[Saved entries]
•••

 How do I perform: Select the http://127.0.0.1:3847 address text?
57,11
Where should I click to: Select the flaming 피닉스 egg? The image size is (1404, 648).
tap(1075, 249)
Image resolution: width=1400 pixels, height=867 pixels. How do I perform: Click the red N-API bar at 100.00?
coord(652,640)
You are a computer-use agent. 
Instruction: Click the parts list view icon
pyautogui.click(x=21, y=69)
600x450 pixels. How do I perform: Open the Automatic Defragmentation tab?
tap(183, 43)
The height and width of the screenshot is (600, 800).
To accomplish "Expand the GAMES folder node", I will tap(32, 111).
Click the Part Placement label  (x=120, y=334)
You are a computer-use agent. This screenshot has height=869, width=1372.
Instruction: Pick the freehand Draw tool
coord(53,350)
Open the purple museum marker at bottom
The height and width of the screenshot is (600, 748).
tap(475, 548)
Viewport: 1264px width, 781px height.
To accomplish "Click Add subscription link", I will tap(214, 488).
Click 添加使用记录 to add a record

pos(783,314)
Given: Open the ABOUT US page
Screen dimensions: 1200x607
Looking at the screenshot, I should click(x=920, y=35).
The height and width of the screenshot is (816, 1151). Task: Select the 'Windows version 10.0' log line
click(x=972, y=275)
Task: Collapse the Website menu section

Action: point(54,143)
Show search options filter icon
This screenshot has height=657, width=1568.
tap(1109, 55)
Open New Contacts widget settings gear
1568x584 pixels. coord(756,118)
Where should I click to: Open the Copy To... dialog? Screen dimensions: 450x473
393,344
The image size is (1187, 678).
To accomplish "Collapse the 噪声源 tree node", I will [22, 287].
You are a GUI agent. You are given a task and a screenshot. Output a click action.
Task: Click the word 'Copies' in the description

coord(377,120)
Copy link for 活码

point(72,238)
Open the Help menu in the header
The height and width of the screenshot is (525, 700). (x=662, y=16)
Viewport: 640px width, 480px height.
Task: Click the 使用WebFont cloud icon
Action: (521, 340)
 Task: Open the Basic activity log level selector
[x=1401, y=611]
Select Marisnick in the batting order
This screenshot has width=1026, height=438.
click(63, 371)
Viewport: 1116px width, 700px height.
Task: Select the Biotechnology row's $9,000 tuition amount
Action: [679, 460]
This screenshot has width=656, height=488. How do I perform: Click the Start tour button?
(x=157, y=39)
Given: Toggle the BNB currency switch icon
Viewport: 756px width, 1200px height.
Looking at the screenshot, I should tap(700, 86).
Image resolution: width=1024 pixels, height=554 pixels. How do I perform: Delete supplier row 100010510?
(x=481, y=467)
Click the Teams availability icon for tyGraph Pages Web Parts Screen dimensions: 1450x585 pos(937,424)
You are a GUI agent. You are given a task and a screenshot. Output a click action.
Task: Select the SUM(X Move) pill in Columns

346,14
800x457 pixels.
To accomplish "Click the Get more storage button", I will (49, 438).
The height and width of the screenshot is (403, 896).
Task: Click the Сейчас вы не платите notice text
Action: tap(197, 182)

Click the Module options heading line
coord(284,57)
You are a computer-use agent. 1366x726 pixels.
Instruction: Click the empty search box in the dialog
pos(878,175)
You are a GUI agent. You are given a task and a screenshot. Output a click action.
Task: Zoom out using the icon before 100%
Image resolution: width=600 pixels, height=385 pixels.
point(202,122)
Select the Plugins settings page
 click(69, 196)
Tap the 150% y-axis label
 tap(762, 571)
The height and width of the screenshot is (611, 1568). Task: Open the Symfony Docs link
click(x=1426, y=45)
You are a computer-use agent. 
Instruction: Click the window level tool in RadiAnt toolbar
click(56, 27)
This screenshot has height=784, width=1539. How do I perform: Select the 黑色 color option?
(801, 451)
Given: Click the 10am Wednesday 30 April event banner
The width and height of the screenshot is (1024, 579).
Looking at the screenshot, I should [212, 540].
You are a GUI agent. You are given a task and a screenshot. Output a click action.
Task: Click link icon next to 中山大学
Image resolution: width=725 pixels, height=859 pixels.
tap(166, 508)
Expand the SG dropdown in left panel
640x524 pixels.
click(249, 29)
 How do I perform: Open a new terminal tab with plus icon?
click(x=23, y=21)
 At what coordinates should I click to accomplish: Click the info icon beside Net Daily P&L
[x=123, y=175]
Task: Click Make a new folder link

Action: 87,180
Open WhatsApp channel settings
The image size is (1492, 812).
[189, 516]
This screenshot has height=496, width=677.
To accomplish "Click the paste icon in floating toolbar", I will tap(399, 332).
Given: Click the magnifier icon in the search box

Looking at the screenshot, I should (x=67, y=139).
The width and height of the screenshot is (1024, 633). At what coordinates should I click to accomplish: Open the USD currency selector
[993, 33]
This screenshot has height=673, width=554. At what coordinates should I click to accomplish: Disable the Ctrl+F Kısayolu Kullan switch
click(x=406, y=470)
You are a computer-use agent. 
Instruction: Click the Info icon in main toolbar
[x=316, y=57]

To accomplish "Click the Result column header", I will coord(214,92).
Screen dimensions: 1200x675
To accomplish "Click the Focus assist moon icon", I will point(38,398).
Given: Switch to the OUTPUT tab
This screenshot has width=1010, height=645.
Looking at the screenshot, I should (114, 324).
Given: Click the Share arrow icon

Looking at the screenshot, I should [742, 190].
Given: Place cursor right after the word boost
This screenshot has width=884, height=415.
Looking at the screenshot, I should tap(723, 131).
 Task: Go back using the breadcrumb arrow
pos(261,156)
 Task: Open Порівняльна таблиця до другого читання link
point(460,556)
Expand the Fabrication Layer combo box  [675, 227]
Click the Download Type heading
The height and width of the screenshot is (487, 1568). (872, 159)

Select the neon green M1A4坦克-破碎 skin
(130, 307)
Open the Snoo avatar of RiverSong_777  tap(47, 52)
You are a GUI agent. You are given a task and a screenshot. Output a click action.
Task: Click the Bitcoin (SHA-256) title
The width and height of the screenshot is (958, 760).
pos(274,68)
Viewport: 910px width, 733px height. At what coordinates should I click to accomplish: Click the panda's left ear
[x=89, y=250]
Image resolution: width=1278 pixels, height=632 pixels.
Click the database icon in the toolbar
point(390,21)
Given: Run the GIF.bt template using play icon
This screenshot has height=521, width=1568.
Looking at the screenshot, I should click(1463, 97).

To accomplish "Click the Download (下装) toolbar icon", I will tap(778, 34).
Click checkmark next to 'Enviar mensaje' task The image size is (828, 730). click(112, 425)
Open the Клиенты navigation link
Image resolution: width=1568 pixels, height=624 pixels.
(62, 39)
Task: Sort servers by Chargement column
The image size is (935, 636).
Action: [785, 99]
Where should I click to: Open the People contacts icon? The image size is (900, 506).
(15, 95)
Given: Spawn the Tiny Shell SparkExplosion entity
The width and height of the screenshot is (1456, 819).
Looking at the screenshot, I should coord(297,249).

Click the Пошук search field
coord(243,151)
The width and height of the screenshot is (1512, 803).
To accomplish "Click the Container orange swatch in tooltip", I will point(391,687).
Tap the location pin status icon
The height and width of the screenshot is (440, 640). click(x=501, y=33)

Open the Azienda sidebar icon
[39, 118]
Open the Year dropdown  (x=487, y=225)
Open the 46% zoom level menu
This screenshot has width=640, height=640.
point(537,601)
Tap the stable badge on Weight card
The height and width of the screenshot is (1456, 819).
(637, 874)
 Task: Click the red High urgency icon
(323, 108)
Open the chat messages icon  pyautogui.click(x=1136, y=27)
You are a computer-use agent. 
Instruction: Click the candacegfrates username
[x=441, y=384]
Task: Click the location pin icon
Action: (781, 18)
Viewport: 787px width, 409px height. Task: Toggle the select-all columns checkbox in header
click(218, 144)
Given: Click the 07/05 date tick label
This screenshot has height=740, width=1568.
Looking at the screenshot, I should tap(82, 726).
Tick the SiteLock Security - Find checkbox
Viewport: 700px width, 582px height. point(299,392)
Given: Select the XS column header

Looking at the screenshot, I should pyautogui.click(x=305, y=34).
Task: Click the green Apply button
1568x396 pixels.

•••

■ **Directions for this task**
Each line above that holds the string "node" should be copied and shown.

■ **Written solution**
To accomplish "Expand the GAMES folder node", I will tap(32, 111).
To accomplish "Collapse the 噪声源 tree node", I will [22, 287].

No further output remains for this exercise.